■ EXERCISE ■
Repeat the data in full. No line may differ from the original.

Stored items from a collection:
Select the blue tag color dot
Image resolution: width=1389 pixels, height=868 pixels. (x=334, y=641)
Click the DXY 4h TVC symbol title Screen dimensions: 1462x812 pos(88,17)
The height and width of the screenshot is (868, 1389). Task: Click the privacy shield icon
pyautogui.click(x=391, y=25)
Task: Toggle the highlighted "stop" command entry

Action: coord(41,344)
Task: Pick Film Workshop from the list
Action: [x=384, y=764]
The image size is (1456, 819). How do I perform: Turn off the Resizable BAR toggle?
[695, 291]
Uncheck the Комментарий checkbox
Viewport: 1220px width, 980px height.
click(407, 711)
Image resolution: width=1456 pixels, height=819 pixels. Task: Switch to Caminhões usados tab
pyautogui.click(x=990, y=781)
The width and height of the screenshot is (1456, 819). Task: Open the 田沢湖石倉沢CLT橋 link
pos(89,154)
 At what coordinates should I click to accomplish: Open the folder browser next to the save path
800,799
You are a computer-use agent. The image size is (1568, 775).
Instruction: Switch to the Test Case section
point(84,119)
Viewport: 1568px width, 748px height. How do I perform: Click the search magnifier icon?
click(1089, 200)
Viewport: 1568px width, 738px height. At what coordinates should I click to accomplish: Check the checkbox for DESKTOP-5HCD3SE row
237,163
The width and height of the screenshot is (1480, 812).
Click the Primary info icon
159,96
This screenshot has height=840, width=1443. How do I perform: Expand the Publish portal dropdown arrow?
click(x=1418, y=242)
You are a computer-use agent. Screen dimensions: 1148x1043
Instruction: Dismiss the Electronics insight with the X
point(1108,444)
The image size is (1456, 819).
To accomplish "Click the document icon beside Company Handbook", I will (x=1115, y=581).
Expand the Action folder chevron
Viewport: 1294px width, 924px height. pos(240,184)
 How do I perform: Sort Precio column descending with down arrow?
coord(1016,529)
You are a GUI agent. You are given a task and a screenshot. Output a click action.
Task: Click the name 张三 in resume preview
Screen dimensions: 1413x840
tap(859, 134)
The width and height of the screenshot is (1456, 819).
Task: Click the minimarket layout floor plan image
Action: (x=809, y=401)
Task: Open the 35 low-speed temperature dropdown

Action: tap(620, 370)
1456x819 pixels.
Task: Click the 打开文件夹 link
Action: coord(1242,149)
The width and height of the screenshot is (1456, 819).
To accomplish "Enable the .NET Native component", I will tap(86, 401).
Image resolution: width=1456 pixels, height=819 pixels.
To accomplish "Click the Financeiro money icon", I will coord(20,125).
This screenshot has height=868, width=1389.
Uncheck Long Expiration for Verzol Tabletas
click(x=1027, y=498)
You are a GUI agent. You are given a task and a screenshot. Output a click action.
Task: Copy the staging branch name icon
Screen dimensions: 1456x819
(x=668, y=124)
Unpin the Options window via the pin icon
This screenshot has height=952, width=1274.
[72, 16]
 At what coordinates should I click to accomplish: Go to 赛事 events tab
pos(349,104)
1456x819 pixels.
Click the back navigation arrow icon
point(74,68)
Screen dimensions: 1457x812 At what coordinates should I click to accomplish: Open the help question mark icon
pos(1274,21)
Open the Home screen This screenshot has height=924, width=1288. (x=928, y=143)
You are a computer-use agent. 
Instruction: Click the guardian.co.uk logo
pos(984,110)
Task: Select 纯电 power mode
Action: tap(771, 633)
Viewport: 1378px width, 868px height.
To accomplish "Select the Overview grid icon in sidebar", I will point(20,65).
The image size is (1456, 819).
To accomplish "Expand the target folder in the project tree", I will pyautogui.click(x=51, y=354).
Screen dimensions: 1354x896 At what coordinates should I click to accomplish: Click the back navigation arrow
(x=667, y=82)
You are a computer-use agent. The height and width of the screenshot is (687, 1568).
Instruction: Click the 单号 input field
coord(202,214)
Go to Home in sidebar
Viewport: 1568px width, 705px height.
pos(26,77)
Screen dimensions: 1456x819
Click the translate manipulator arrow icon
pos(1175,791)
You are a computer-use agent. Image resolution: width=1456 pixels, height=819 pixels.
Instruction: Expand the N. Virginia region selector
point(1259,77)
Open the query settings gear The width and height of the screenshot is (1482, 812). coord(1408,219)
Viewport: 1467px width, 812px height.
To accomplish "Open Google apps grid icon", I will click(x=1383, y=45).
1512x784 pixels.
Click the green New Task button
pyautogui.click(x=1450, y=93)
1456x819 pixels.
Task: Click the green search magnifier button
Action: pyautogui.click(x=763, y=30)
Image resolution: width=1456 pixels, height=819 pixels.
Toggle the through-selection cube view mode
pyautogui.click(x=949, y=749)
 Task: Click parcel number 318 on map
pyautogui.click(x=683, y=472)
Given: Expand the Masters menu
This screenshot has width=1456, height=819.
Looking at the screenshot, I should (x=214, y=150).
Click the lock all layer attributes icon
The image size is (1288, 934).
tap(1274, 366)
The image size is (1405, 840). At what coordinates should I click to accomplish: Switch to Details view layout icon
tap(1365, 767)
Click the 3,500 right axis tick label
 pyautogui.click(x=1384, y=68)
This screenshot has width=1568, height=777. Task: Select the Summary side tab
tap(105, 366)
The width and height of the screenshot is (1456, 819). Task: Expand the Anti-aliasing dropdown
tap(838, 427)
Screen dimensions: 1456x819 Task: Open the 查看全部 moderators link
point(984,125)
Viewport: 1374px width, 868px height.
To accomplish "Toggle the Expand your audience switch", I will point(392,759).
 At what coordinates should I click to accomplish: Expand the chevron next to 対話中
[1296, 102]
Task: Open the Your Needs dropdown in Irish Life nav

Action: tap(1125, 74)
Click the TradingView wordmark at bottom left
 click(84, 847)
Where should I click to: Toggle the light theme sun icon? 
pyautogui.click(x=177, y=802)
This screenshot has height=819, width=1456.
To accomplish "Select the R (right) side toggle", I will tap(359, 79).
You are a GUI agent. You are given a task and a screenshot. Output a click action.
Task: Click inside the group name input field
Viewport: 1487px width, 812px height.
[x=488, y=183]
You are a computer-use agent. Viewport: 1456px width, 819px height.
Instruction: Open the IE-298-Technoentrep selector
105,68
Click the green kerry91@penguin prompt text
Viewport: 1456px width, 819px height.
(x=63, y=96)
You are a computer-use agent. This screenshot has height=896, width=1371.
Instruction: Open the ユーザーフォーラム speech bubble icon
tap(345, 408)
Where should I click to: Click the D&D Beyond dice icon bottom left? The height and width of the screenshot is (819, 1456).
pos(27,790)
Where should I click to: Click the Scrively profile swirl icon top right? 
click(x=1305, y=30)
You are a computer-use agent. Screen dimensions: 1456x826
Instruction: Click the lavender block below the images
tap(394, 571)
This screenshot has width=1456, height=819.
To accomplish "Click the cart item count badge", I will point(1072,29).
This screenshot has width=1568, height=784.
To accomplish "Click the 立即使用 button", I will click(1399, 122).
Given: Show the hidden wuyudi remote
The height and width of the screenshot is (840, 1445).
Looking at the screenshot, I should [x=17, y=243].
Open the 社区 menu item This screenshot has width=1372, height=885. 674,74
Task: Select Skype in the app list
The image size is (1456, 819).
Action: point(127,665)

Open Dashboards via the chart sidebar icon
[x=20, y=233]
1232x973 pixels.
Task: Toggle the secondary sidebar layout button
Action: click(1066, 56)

■ FINAL ANSWER ■
Select the blue tag color dot
Image resolution: width=1389 pixels, height=868 pixels. (x=334, y=641)
Click the DXY 4h TVC symbol title Screen dimensions: 1462x812 pos(88,17)
The height and width of the screenshot is (868, 1389). Task: Click the privacy shield icon
pyautogui.click(x=391, y=25)
Task: Toggle the highlighted "stop" command entry

Action: coord(41,344)
Task: Pick Film Workshop from the list
Action: [x=384, y=764]
The image size is (1456, 819). How do I perform: Turn off the Resizable BAR toggle?
[695, 291]
Uncheck the Комментарий checkbox
Viewport: 1220px width, 980px height.
click(407, 711)
Image resolution: width=1456 pixels, height=819 pixels. Task: Switch to Caminhões usados tab
pyautogui.click(x=990, y=781)
The width and height of the screenshot is (1456, 819). Task: Open the 田沢湖石倉沢CLT橋 link
pos(89,154)
 At what coordinates should I click to accomplish: Open the folder browser next to the save path
800,799
You are a computer-use agent. The image size is (1568, 775).
Instruction: Switch to the Test Case section
point(84,119)
Viewport: 1568px width, 748px height. How do I perform: Click the search magnifier icon?
click(1089, 200)
Viewport: 1568px width, 738px height. At what coordinates should I click to accomplish: Check the checkbox for DESKTOP-5HCD3SE row
237,163
The width and height of the screenshot is (1480, 812).
Click the Primary info icon
159,96
This screenshot has height=840, width=1443. How do I perform: Expand the Publish portal dropdown arrow?
click(x=1418, y=242)
You are a computer-use agent. Screen dimensions: 1148x1043
Instruction: Dismiss the Electronics insight with the X
point(1108,444)
The image size is (1456, 819).
To accomplish "Click the document icon beside Company Handbook", I will (x=1115, y=581).
Expand the Action folder chevron
Viewport: 1294px width, 924px height. pos(240,184)
 How do I perform: Sort Precio column descending with down arrow?
coord(1016,529)
You are a GUI agent. You are given a task and a screenshot. Output a click action.
Task: Click the name 张三 in resume preview
Screen dimensions: 1413x840
tap(859, 134)
The width and height of the screenshot is (1456, 819).
Task: Click the minimarket layout floor plan image
Action: (x=809, y=401)
Task: Open the 35 low-speed temperature dropdown

Action: tap(620, 370)
1456x819 pixels.
Task: Click the 打开文件夹 link
Action: coord(1242,149)
The width and height of the screenshot is (1456, 819).
To accomplish "Enable the .NET Native component", I will tap(86, 401).
Image resolution: width=1456 pixels, height=819 pixels.
To accomplish "Click the Financeiro money icon", I will coord(20,125).
This screenshot has height=868, width=1389.
Uncheck Long Expiration for Verzol Tabletas
click(x=1027, y=498)
You are a GUI agent. You are given a task and a screenshot. Output a click action.
Task: Copy the staging branch name icon
Screen dimensions: 1456x819
(x=668, y=124)
Unpin the Options window via the pin icon
This screenshot has height=952, width=1274.
[72, 16]
 At what coordinates should I click to accomplish: Go to 赛事 events tab
pos(349,104)
1456x819 pixels.
Click the back navigation arrow icon
point(74,68)
Screen dimensions: 1457x812 At what coordinates should I click to accomplish: Open the help question mark icon
pos(1274,21)
Open the Home screen This screenshot has height=924, width=1288. (x=928, y=143)
You are a computer-use agent. 
Instruction: Click the guardian.co.uk logo
pos(984,110)
Task: Select 纯电 power mode
Action: tap(771, 633)
Viewport: 1378px width, 868px height.
To accomplish "Select the Overview grid icon in sidebar", I will point(20,65).
The image size is (1456, 819).
To accomplish "Expand the target folder in the project tree", I will pyautogui.click(x=51, y=354).
Screen dimensions: 1354x896 At what coordinates should I click to accomplish: Click the back navigation arrow
(x=667, y=82)
You are a computer-use agent. The height and width of the screenshot is (687, 1568).
Instruction: Click the 单号 input field
coord(202,214)
Go to Home in sidebar
Viewport: 1568px width, 705px height.
pos(26,77)
Screen dimensions: 1456x819
Click the translate manipulator arrow icon
pos(1175,791)
You are a computer-use agent. Image resolution: width=1456 pixels, height=819 pixels.
Instruction: Expand the N. Virginia region selector
point(1259,77)
Open the query settings gear The width and height of the screenshot is (1482, 812). coord(1408,219)
Viewport: 1467px width, 812px height.
To accomplish "Open Google apps grid icon", I will click(x=1383, y=45).
1512x784 pixels.
Click the green New Task button
pyautogui.click(x=1450, y=93)
1456x819 pixels.
Task: Click the green search magnifier button
Action: pyautogui.click(x=763, y=30)
Image resolution: width=1456 pixels, height=819 pixels.
Toggle the through-selection cube view mode
pyautogui.click(x=949, y=749)
 Task: Click parcel number 318 on map
pyautogui.click(x=683, y=472)
Given: Expand the Masters menu
This screenshot has width=1456, height=819.
Looking at the screenshot, I should (x=214, y=150).
Click the lock all layer attributes icon
The image size is (1288, 934).
tap(1274, 366)
The image size is (1405, 840). At what coordinates should I click to accomplish: Switch to Details view layout icon
tap(1365, 767)
Click the 3,500 right axis tick label
 pyautogui.click(x=1384, y=68)
This screenshot has width=1568, height=777. Task: Select the Summary side tab
tap(105, 366)
The width and height of the screenshot is (1456, 819). Task: Expand the Anti-aliasing dropdown
tap(838, 427)
Screen dimensions: 1456x819 Task: Open the 查看全部 moderators link
point(984,125)
Viewport: 1374px width, 868px height.
To accomplish "Toggle the Expand your audience switch", I will point(392,759).
 At what coordinates should I click to accomplish: Expand the chevron next to 対話中
[1296, 102]
Task: Open the Your Needs dropdown in Irish Life nav

Action: tap(1125, 74)
Click the TradingView wordmark at bottom left
 click(84, 847)
Where should I click to: Toggle the light theme sun icon? 
pyautogui.click(x=177, y=802)
This screenshot has height=819, width=1456.
To accomplish "Select the R (right) side toggle", I will tap(359, 79).
You are a GUI agent. You are given a task and a screenshot. Output a click action.
Task: Click inside the group name input field
Viewport: 1487px width, 812px height.
[x=488, y=183]
You are a computer-use agent. Viewport: 1456px width, 819px height.
Instruction: Open the IE-298-Technoentrep selector
105,68
Click the green kerry91@penguin prompt text
Viewport: 1456px width, 819px height.
(x=63, y=96)
You are a computer-use agent. This screenshot has height=896, width=1371.
Instruction: Open the ユーザーフォーラム speech bubble icon
tap(345, 408)
Where should I click to: Click the D&D Beyond dice icon bottom left? The height and width of the screenshot is (819, 1456).
pos(27,790)
Where should I click to: Click the Scrively profile swirl icon top right? 
click(x=1305, y=30)
You are a computer-use agent. Screen dimensions: 1456x826
Instruction: Click the lavender block below the images
tap(394, 571)
This screenshot has width=1456, height=819.
To accomplish "Click the cart item count badge", I will point(1072,29).
This screenshot has width=1568, height=784.
To accomplish "Click the 立即使用 button", I will click(1399, 122).
Given: Show the hidden wuyudi remote
The height and width of the screenshot is (840, 1445).
Looking at the screenshot, I should [x=17, y=243].
Open the 社区 menu item This screenshot has width=1372, height=885. 674,74
Task: Select Skype in the app list
The image size is (1456, 819).
Action: point(127,665)

Open Dashboards via the chart sidebar icon
[x=20, y=233]
1232x973 pixels.
Task: Toggle the secondary sidebar layout button
Action: click(1066, 56)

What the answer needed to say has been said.